3. Disruption is on the horizon; it’s not “if” but “when”: The education market is estimated to be about $1.3 trillion, with $475 billion of that attributed to higher education. It’s important that the industry recognize that we are equally as ripe for disruption from non-traditional players as other industries. Consider what’s happened to the retail sector because of Amazon, the hotel/lodging industry because of Airbnb, and the taxi and limousine industry due to Uber and Lift. For the education sector, the increased validity and penetration of online courses, specialized technical training courses and free online education from resources such as altMBA are already a challenge. Unlike the private sector, in many cases higher-ed leaders are constrained by regulations and policies that don’t always constrain these disruptors in the same ways, creating even greater challenges—and the need to drive change beyond our campuses, but in our governing bodies as well.
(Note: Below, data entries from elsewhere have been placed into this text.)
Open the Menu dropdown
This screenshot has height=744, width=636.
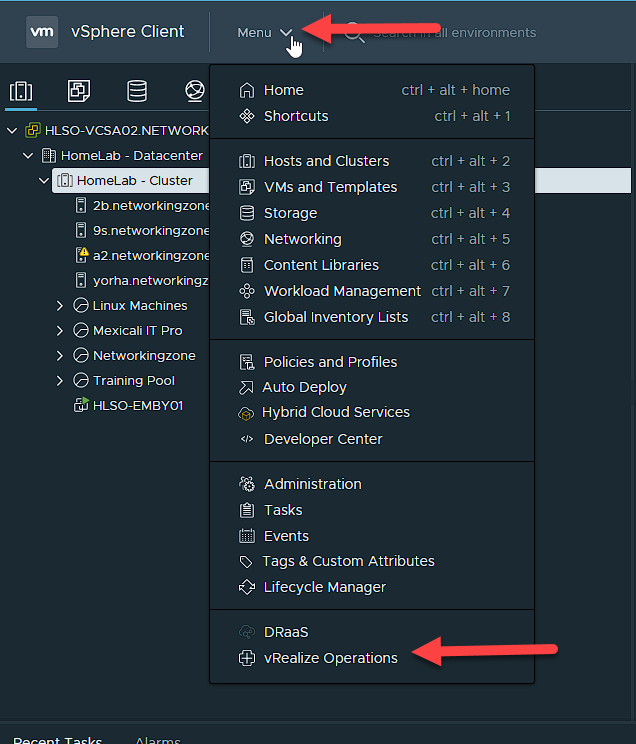(264, 32)
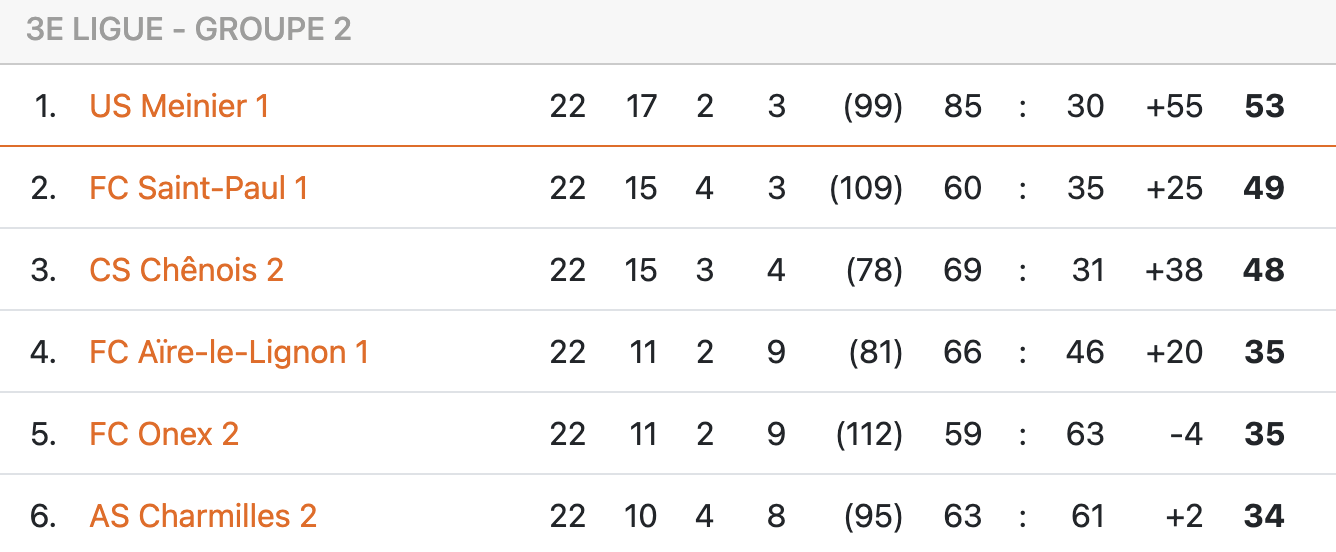1336x552 pixels.
Task: Click the 85 goals scored for Meinier
Action: pyautogui.click(x=963, y=106)
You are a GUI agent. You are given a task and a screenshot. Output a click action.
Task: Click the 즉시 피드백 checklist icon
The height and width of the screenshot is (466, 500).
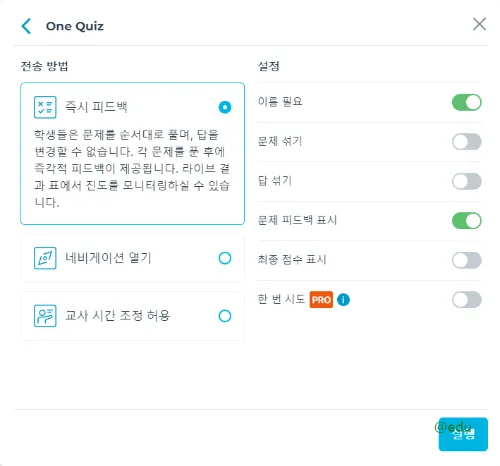coord(45,107)
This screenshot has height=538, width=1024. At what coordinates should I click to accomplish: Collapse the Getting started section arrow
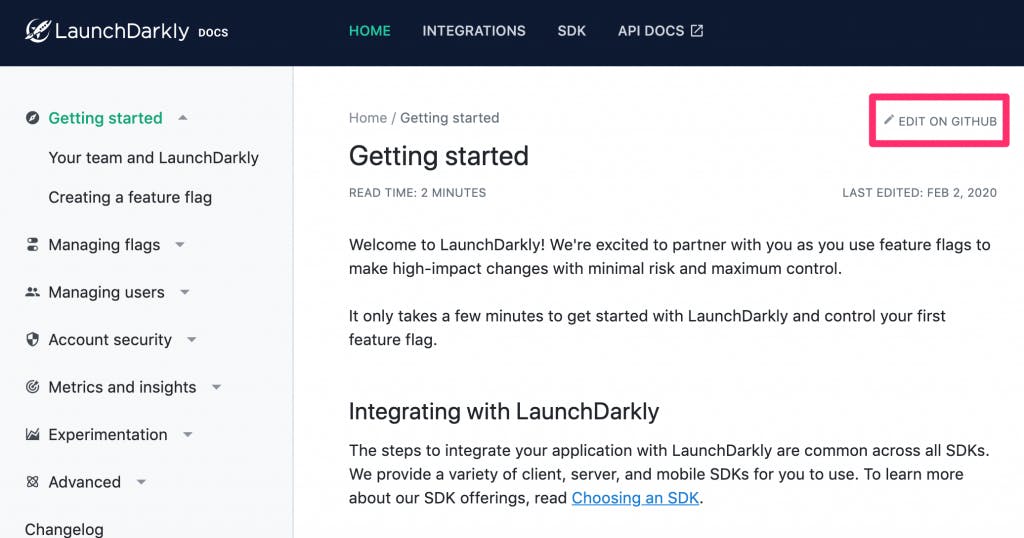click(183, 118)

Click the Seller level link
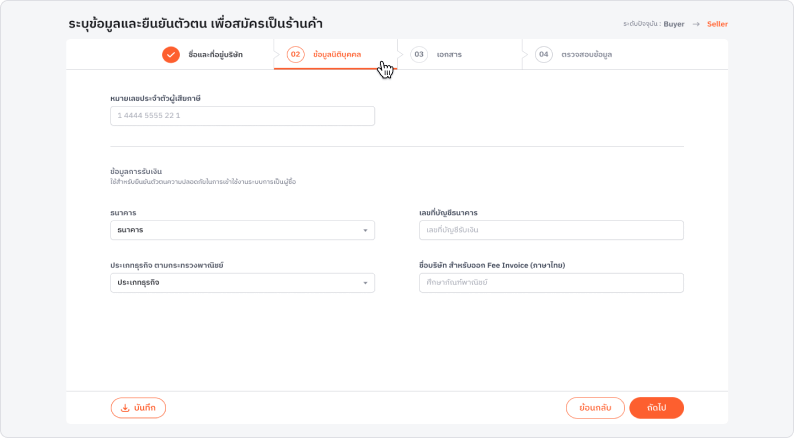coord(717,24)
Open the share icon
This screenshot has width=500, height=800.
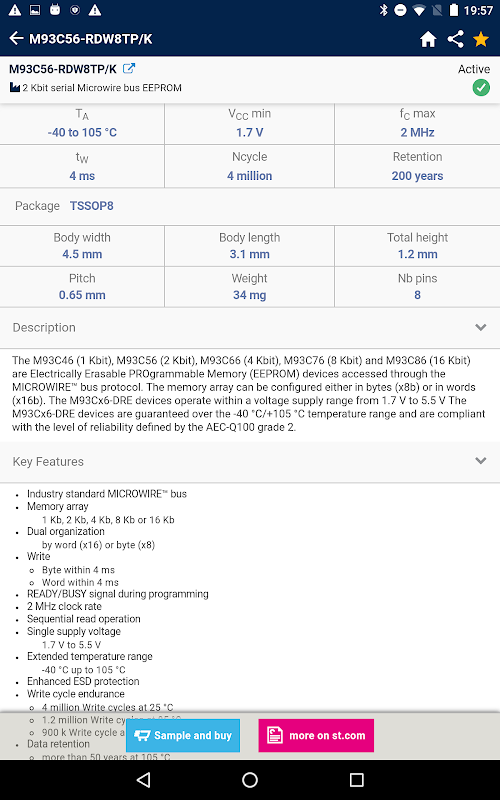(455, 39)
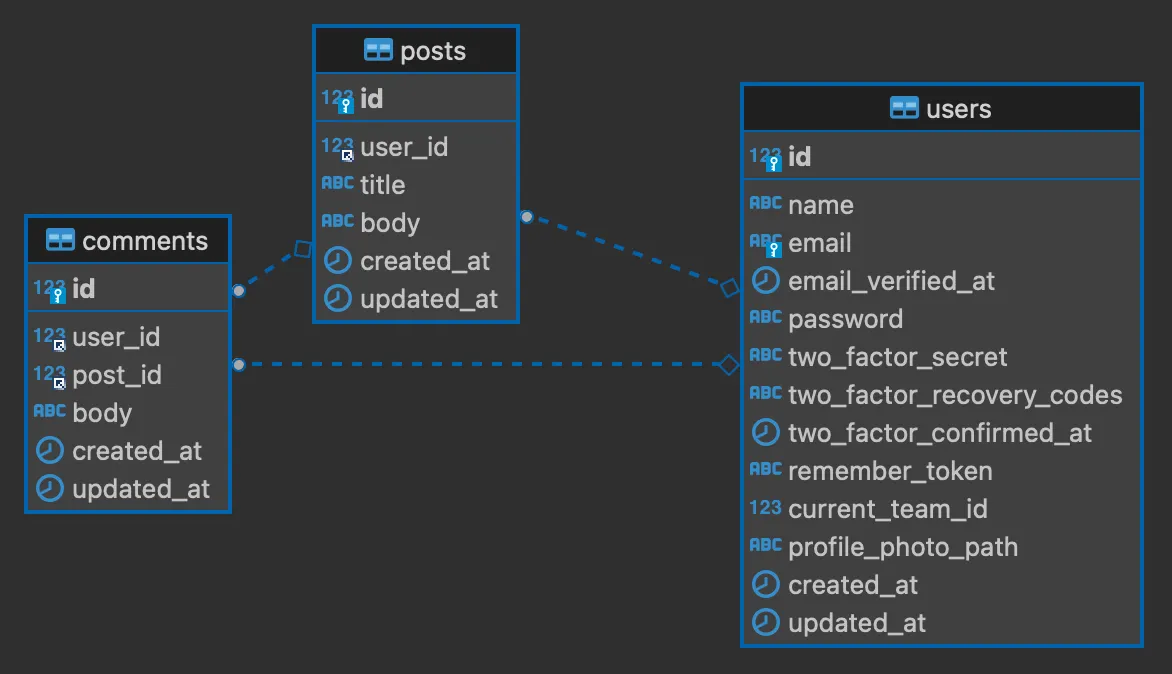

Disruption is inevitable; but for leaders in every sector it is undeniably better to drive and capitalize on disruption from within rather than have it forced upon you. And we’re seeing exciting examples of transformation throughout higher education— statewide career pathways in Tennessee, the creation of a new community college in New York City focused on systems change, and programs offering free tuition for recent high school graduates and, at times, adult learners, in cities and states across the country. Writing this book reignited my commitment to speak up about the importance of revolutionizing our approach to higher education. Put simply, people’s lives depend on our ability to transform our system—too many are slipping through the cracks, getting lost in the system or receiving credentials with limited value. And with the pace of disruption around us, if we focus instead on piecemeal change, our students won’t stick around and wait for us to put our houses in order.